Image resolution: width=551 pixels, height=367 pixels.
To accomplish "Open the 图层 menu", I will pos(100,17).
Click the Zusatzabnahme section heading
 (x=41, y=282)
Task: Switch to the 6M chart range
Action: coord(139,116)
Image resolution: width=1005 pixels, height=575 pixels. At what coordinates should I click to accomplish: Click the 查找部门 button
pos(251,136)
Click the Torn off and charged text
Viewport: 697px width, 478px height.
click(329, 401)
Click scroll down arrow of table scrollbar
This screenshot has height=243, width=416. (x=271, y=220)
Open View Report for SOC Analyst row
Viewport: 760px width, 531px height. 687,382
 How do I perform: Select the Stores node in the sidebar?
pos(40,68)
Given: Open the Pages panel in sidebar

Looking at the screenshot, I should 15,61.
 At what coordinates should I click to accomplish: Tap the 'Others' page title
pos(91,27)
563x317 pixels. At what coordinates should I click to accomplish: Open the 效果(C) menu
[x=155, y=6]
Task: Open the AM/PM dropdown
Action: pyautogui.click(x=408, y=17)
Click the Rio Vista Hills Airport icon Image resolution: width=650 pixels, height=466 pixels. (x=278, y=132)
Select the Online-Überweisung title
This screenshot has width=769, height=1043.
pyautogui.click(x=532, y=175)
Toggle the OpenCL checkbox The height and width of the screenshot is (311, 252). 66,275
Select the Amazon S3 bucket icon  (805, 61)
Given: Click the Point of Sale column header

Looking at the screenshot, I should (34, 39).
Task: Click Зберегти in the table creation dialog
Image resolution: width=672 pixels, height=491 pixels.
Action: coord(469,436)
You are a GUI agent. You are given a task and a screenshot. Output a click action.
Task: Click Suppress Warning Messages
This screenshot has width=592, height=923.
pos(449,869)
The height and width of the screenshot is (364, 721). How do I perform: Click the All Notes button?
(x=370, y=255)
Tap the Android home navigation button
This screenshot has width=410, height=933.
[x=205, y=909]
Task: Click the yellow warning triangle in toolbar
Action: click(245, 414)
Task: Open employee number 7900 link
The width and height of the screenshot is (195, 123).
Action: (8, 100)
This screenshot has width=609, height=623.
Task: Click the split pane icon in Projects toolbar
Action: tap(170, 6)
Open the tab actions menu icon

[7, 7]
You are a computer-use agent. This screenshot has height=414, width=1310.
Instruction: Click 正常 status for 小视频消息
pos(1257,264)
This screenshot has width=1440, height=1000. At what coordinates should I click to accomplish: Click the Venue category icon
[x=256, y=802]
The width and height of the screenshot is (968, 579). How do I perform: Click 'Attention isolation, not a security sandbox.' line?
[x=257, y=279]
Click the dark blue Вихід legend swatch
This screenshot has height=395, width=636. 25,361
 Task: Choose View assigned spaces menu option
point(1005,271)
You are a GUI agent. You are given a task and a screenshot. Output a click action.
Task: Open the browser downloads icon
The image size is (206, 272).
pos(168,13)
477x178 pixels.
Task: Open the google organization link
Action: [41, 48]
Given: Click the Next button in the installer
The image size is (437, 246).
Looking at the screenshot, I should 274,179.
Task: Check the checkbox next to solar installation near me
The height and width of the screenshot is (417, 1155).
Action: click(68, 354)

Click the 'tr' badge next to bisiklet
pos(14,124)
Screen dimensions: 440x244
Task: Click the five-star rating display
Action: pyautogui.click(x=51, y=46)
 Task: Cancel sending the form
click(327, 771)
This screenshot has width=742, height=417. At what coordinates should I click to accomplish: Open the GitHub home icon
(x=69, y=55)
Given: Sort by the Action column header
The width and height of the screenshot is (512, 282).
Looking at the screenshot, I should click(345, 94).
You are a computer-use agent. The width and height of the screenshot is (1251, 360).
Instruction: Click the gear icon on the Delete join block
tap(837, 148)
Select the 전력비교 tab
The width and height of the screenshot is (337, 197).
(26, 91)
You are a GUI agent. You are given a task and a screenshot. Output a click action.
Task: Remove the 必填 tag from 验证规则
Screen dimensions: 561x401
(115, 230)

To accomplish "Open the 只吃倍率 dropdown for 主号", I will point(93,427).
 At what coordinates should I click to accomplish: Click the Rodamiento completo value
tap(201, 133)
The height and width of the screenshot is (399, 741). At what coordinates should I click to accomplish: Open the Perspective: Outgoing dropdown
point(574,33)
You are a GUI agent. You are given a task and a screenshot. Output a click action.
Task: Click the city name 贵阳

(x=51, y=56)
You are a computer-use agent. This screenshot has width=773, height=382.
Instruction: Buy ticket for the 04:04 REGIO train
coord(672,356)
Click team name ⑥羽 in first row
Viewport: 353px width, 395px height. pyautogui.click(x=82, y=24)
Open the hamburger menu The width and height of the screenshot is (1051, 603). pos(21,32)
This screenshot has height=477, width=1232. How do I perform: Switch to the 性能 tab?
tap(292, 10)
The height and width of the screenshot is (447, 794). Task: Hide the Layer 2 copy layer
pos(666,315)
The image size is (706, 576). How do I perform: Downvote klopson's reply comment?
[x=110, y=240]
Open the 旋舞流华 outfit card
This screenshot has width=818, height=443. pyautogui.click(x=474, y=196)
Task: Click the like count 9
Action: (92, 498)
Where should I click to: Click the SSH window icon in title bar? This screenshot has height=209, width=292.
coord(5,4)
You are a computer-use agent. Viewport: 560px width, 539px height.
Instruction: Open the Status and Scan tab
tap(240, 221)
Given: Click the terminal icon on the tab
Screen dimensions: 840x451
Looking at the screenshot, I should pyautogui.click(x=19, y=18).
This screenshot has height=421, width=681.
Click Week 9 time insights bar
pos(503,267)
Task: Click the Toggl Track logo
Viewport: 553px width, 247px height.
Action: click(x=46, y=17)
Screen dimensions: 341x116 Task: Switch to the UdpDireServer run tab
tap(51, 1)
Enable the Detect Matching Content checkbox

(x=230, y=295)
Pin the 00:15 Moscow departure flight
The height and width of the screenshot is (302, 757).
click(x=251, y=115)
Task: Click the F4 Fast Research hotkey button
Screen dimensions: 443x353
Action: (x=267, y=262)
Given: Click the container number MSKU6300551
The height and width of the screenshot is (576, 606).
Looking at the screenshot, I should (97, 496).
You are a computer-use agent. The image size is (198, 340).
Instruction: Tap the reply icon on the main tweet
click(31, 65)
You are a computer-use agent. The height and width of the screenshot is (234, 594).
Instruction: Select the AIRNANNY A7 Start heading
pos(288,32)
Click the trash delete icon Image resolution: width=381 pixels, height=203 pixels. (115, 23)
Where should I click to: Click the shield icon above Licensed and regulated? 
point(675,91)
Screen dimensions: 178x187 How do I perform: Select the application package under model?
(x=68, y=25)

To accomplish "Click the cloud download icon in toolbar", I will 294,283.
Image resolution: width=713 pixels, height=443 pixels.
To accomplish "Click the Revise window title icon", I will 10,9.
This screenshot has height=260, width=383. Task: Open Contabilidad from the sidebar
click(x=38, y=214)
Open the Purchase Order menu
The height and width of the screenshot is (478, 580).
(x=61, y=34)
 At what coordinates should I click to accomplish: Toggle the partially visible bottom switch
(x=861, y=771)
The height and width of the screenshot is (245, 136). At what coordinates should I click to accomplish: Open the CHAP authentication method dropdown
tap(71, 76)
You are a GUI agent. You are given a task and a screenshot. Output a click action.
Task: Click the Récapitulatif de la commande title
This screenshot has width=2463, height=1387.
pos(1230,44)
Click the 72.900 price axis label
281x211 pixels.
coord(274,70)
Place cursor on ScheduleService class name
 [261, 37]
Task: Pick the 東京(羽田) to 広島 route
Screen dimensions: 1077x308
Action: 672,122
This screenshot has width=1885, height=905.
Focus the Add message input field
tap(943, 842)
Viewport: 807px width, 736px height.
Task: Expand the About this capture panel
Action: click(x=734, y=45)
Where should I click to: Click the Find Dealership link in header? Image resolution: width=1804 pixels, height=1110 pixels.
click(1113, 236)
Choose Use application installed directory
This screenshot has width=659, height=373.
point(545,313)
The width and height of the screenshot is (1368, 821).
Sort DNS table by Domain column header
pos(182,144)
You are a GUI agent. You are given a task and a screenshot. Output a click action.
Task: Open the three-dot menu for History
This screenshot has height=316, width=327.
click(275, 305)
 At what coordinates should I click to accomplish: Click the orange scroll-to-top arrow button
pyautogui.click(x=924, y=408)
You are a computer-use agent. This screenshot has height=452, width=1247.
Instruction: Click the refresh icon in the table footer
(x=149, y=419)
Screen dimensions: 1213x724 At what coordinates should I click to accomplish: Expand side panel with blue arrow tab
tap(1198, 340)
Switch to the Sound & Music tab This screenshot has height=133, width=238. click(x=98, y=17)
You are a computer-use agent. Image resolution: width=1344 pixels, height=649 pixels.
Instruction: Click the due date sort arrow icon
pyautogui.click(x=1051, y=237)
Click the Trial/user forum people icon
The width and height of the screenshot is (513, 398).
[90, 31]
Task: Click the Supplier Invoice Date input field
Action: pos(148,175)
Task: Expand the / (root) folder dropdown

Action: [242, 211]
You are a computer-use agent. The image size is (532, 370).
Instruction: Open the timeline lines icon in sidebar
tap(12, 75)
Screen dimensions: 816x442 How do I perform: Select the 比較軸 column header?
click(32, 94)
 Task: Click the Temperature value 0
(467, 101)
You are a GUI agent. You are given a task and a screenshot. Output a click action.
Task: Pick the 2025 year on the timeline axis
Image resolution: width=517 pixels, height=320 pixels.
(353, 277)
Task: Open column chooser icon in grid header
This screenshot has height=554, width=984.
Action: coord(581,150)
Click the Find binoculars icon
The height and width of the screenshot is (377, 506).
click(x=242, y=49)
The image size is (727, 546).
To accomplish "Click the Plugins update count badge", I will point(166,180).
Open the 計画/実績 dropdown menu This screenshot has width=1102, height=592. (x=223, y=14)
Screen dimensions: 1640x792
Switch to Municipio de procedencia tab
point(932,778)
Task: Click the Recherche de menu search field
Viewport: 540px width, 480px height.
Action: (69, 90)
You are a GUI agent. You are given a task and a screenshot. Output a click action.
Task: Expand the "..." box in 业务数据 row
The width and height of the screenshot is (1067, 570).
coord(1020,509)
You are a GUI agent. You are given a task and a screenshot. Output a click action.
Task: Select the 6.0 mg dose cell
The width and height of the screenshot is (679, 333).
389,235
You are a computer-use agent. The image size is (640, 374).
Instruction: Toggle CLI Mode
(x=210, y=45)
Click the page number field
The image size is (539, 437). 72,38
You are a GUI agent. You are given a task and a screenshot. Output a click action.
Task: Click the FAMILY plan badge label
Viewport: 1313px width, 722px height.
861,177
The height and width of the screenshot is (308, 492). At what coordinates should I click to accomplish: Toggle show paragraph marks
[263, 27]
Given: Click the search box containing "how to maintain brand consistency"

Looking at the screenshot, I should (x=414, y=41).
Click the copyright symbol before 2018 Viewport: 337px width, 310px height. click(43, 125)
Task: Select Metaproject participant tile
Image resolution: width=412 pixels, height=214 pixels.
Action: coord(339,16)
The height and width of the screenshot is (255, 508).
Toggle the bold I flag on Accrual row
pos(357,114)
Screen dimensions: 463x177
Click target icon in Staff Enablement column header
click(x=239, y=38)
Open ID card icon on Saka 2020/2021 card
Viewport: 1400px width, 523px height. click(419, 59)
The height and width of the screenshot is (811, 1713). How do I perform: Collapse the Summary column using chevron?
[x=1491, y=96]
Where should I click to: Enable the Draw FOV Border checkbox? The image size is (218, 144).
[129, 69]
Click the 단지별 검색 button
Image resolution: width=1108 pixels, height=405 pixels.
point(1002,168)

» **Assigned task**
For the string "computer", find every line of the material that contains it, and copy each one.

» **Answer to the exercise**
You are a computer-use agent. This screenshot has height=414, width=1310.
You are a computer-use agent. The width and height of the screenshot is (1251, 360).
You are a computer-use agent. This screenshot has width=773, height=382.
You are a computer-use agent. Viewport: 560px width, 539px height.
You are a computer-use agent. The image size is (198, 340).
You are a computer-use agent. The height and width of the screenshot is (234, 594).
You are a computer-use agent. This screenshot has height=452, width=1247.
You are a computer-use agent. Image resolution: width=1344 pixels, height=649 pixels.
You are a computer-use agent. The image size is (532, 370).
You are a computer-use agent. The image size is (640, 374).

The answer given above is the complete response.